In a recent clinical trial, researchers from Ohio State University examined a number of other benefits related to healthy aging, namely, how omega-3s supplementation could benefit these aforementioned metrics even during and after a stressful event.
The randomized, controlled trial examined the impact of omega-3 supplementation on biomarkers related to cellular aging, following a test which simulated speech stressors, using the highest dose of omega-3s they’ve studied – 2.5 grams.

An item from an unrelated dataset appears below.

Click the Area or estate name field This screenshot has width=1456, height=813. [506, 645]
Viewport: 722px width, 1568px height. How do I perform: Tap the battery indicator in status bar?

In total, 138 sedentary, overweight, middle aged participants (93 women and 45 men) received a daily dose of either 2.5 g of omega-3s, 1.25 g of omega-3s, or a placebo for four months. Before and after the trial period, participants underwent the Trier Social Stress Test, a reliably stress-inducing test in which subjects have to deliver a speech and solve math problems mentally in front of an audience. Before and after the test, blood and saliva samples were collected to measure salivary cortisol, telomerase, and both anti-inflammatory and pro-inflammatory cytokines.
The researchers saw significant differences from omega-3s supplementation, in a dose-dependent relationship. Both supplementation groups were protected from post-stress declines in mean telomere length (-24%), and anti-inflammatory cytokine IL-10 levels (-26%). Before and after the test, the 2.5g/day supplementation group saw reductions of cortisol by 19% before the test, and 33% following the test, compared to the placebo group.
The authors of the study concluded that, as a result of the observed lowering levels of inflammatory markers and cortisol during stress (with boosted repair mechanisms during recovery) “omega-3 may slow accelerated aging and reduce depression risk.”